:: SET PROBLEM ::
Copy out each of the lines below word for word, with no changes.

--- start of GIVEN ENTRIES ---

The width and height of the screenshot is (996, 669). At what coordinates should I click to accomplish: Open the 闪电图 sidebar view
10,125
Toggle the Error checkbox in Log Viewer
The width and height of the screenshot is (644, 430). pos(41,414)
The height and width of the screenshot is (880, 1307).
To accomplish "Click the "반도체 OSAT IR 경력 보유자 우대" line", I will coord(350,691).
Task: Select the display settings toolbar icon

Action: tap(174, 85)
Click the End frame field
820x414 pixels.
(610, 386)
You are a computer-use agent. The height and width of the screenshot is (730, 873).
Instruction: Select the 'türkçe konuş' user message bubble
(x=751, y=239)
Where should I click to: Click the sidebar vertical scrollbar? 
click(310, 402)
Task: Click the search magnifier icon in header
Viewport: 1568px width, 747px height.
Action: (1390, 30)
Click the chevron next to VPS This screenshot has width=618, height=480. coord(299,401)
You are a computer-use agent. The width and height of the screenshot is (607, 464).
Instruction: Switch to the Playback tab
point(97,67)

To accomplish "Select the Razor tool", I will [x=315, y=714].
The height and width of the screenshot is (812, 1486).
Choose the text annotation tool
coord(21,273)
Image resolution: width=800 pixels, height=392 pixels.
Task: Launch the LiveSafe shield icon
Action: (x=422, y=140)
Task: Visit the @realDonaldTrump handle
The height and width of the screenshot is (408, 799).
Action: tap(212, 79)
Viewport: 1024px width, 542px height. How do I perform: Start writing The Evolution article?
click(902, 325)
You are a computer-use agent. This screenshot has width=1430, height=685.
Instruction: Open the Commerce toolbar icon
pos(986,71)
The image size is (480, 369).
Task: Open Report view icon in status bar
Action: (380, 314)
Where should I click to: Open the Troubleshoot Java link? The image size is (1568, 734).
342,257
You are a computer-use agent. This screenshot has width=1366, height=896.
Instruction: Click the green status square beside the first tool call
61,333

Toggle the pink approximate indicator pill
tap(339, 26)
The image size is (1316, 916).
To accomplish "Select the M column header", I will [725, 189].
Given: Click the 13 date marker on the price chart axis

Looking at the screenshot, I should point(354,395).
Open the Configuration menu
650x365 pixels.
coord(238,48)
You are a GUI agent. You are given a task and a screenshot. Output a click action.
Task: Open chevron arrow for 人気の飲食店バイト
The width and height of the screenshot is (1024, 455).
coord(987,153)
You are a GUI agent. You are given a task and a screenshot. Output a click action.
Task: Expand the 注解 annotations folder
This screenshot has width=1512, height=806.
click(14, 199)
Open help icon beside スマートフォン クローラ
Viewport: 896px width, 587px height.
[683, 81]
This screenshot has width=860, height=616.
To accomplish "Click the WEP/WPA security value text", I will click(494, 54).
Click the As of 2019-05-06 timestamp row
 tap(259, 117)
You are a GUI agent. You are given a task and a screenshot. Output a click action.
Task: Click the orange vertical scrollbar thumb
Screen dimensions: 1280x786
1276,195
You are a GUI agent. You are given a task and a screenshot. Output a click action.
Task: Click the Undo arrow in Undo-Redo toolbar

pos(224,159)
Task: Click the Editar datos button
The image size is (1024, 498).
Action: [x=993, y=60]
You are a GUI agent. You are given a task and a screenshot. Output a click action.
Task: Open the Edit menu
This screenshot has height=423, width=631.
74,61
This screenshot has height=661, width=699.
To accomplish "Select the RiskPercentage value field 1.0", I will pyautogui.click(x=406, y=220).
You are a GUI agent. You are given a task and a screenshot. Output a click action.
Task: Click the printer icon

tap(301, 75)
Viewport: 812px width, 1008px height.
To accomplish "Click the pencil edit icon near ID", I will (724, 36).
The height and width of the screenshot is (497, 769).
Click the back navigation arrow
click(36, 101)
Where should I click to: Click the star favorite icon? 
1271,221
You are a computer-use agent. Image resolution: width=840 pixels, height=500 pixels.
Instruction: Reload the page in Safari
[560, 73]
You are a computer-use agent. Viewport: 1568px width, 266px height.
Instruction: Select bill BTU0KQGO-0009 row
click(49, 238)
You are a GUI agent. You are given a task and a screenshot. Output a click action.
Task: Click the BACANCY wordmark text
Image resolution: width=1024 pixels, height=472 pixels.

--- end of GIVEN ENTRIES ---

:: RESPONSE ::
The width and height of the screenshot is (996, 669). At what coordinates should I click to accomplish: Open the 闪电图 sidebar view
10,125
Toggle the Error checkbox in Log Viewer
The width and height of the screenshot is (644, 430). pos(41,414)
The height and width of the screenshot is (880, 1307).
To accomplish "Click the "반도체 OSAT IR 경력 보유자 우대" line", I will coord(350,691).
Task: Select the display settings toolbar icon

Action: tap(174, 85)
Click the End frame field
820x414 pixels.
(610, 386)
You are a computer-use agent. The height and width of the screenshot is (730, 873).
Instruction: Select the 'türkçe konuş' user message bubble
(x=751, y=239)
Where should I click to: Click the sidebar vertical scrollbar? 
click(310, 402)
Task: Click the search magnifier icon in header
Viewport: 1568px width, 747px height.
Action: (1390, 30)
Click the chevron next to VPS This screenshot has width=618, height=480. coord(299,401)
You are a computer-use agent. The width and height of the screenshot is (607, 464).
Instruction: Switch to the Playback tab
point(97,67)

To accomplish "Select the Razor tool", I will [x=315, y=714].
The height and width of the screenshot is (812, 1486).
Choose the text annotation tool
coord(21,273)
Image resolution: width=800 pixels, height=392 pixels.
Task: Launch the LiveSafe shield icon
Action: (x=422, y=140)
Task: Visit the @realDonaldTrump handle
The height and width of the screenshot is (408, 799).
Action: tap(212, 79)
Viewport: 1024px width, 542px height. How do I perform: Start writing The Evolution article?
click(902, 325)
You are a computer-use agent. This screenshot has width=1430, height=685.
Instruction: Open the Commerce toolbar icon
pos(986,71)
The image size is (480, 369).
Task: Open Report view icon in status bar
Action: (380, 314)
Where should I click to: Open the Troubleshoot Java link? The image size is (1568, 734).
342,257
You are a computer-use agent. This screenshot has width=1366, height=896.
Instruction: Click the green status square beside the first tool call
61,333

Toggle the pink approximate indicator pill
tap(339, 26)
The image size is (1316, 916).
To accomplish "Select the M column header", I will [725, 189].
Given: Click the 13 date marker on the price chart axis

Looking at the screenshot, I should point(354,395).
Open the Configuration menu
650x365 pixels.
coord(238,48)
You are a GUI agent. You are given a task and a screenshot. Output a click action.
Task: Open chevron arrow for 人気の飲食店バイト
The width and height of the screenshot is (1024, 455).
coord(987,153)
You are a GUI agent. You are given a task and a screenshot. Output a click action.
Task: Expand the 注解 annotations folder
This screenshot has width=1512, height=806.
click(14, 199)
Open help icon beside スマートフォン クローラ
Viewport: 896px width, 587px height.
[683, 81]
This screenshot has width=860, height=616.
To accomplish "Click the WEP/WPA security value text", I will click(494, 54).
Click the As of 2019-05-06 timestamp row
 tap(259, 117)
You are a GUI agent. You are given a task and a screenshot. Output a click action.
Task: Click the orange vertical scrollbar thumb
Screen dimensions: 1280x786
1276,195
You are a GUI agent. You are given a task and a screenshot. Output a click action.
Task: Click the Undo arrow in Undo-Redo toolbar

pos(224,159)
Task: Click the Editar datos button
The image size is (1024, 498).
Action: [x=993, y=60]
You are a GUI agent. You are given a task and a screenshot. Output a click action.
Task: Open the Edit menu
This screenshot has height=423, width=631.
74,61
This screenshot has height=661, width=699.
To accomplish "Select the RiskPercentage value field 1.0", I will pyautogui.click(x=406, y=220).
You are a GUI agent. You are given a task and a screenshot. Output a click action.
Task: Click the printer icon

tap(301, 75)
Viewport: 812px width, 1008px height.
To accomplish "Click the pencil edit icon near ID", I will (724, 36).
The height and width of the screenshot is (497, 769).
Click the back navigation arrow
click(36, 101)
Where should I click to: Click the star favorite icon? 
1271,221
You are a computer-use agent. Image resolution: width=840 pixels, height=500 pixels.
Instruction: Reload the page in Safari
[560, 73]
You are a computer-use agent. Viewport: 1568px width, 266px height.
Instruction: Select bill BTU0KQGO-0009 row
click(49, 238)
You are a GUI agent. You are given a task and a screenshot. Output a click action.
Task: Click the BACANCY wordmark text
Image resolution: width=1024 pixels, height=472 pixels.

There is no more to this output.